» 待办事项
a) 下面这篇谈诗人的短文说哪几种文体都是“文字的私生子”?请全部列出。
b) 把下面这篇谈诗人的短文里从“又想起温暖的石头的话:诗人都是一个一个的,绝不是一群一群的。”开始、到“看,黑羊也不会换掉自己的毛。”结束的那段原文照抄输出。

» 提取文本

.....

温暖的石头说这番话时是咬着牙齿的,他强调的是背叛精神。我喜欢这句话,我第一次听到这句话时想起了羊群,想起羊群一样的文字。
诗人既是羊,也是牧羊人。
似乎由来已久,玩文字的人坐在一起总喜欢谈诗说文,这是一种雅兴。我不反对谈诗说文,我也喜欢谈诗说文,我更喜欢静静地坐在一旁听别人谈诗说文。诉说和倾听,谈论文字就像谈论音乐一样,这是一个心灵必须的养分。我喜欢谈,我喜欢听别人谈,但我厌恶争诗文之长短,尤其反对争诗文流派之长短,随着年龄的增长甚至无法忍受这样的争论。我不清高,我只是觉得这样的争论很无聊:诗歌、散文、小说都是文字的私生子,每个人对文字的感受是不一样的,每个人呼吸文字的方式是不一样的,每个人咀嚼文字的方式也是不一样的,所谓文学作品不过是用自己擅长的呼吸方式呼出一缕文字的气息,用自己习惯的咀嚼方式吐出一堆文字的骨头,这种感受仿佛血液流动一样,血性与方向与生俱来,难道争论能改变文字的血统吗?
何况凡争论难免有论点,凡论点难免牵涉流派,凡流派难免拥戴旗手。可文字这种营生是个体的活计,个体的活计与流派有关吗?与旗帜有关吗?
不要想着打倒前人或他人。如果你有这个冲动的话,那么打倒前人或他人的最好办法是自己站起来,而不是抡圆自己的拳头。
又想起温暖的石头的话:诗人都是一个一个的,绝不是一群一群的。
每个诗人都是自己的羊,都是自己的牧羊人;每个诗人都有自己的山坡,都有自己的青草,都有自己通向这道山坡的路径;每条路径都秘不可宣,一千只脚踩出的只能是一千个不同的脚印。
究竟哪道山坡上的花最香?哪道山坡上的草最绿?哪道山坡上的四季最宜人?我不知道,但我想,诗歌是因为有很多道山坡才精彩的。没有那条道天生就是正道,更别忽略那些隐秘的小径;没有那道山坡上的花都朵朵艳丽,也没有那道山坡上的草都株株碧绿;同样的道理,那道山坡上都可能有一朵好花,那道山坡上都可能有一丛好草。
当然,有的山坡是寸草不生的。寸草不生的山坡自然不会有羊来的,当然也没有牧羊人。
即使同样的山坡,不同的羊在这儿也会长出不同的样子的。草是一回事,羊的体质是一回事,白羊再好看,黑羊也不会换掉自己的毛。

.....

» 提取数据

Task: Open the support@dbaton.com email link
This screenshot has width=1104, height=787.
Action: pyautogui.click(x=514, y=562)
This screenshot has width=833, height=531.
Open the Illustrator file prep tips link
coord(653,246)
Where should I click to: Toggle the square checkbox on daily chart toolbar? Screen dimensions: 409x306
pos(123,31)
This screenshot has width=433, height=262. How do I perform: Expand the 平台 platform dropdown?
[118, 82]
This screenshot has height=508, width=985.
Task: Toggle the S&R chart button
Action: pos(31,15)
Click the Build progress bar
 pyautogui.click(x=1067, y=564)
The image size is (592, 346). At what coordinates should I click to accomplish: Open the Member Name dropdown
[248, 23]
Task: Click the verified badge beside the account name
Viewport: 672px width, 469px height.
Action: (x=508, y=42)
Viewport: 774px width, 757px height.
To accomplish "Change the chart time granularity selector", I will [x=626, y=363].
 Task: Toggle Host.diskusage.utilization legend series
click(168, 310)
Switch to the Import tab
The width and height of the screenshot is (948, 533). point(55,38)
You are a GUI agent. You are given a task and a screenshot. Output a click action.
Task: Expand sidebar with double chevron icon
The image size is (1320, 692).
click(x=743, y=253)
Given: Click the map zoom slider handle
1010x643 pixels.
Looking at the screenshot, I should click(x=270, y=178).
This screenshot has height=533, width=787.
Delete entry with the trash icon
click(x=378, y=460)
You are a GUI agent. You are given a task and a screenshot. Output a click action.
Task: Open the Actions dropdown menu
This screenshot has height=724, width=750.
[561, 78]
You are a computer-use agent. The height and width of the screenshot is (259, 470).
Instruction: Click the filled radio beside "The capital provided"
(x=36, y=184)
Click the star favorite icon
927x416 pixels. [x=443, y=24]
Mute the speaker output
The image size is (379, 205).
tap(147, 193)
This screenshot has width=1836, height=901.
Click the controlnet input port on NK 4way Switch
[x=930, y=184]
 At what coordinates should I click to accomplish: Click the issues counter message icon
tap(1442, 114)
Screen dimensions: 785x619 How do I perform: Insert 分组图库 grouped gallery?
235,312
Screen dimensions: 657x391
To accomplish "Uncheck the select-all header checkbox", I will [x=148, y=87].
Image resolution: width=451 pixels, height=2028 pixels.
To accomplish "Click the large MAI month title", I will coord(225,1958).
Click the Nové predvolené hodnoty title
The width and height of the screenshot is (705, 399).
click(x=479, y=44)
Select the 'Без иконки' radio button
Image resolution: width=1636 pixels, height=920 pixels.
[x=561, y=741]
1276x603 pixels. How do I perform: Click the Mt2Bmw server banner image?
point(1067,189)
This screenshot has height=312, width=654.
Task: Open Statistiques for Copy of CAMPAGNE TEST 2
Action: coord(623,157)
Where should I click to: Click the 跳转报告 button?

.....

» 逐项结果
a) 诗歌、散文、小说

b)
又想起温暖的石头的话:诗人都是一个一个的,绝不是一群一群的。
每个诗人都是自己的羊,都是自己的牧羊人;每个诗人都有自己的山坡,都有自己的青草,都有自己通向这道山坡的路径;每条路径都秘不可宣,一千只脚踩出的只能是一千个不同的脚印。
究竟哪道山坡上的花最香?哪道山坡上的草最绿?哪道山坡上的四季最宜人?我不知道,但我想,诗歌是因为有很多道山坡才精彩的。没有那条道天生就是正道,更别忽略那些隐秘的小径;没有那道山坡上的花都朵朵艳丽,也没有那道山坡上的草都株株碧绿;同样的道理,那道山坡上都可能有一朵好花,那道山坡上都可能有一丛好草。
当然,有的山坡是寸草不生的。寸草不生的山坡自然不会有羊来的,当然也没有牧羊人。
即使同样的山坡,不同的羊在这儿也会长出不同的样子的。草是一回事,羊的体质是一回事,白羊再好看,黑羊也不会换掉自己的毛。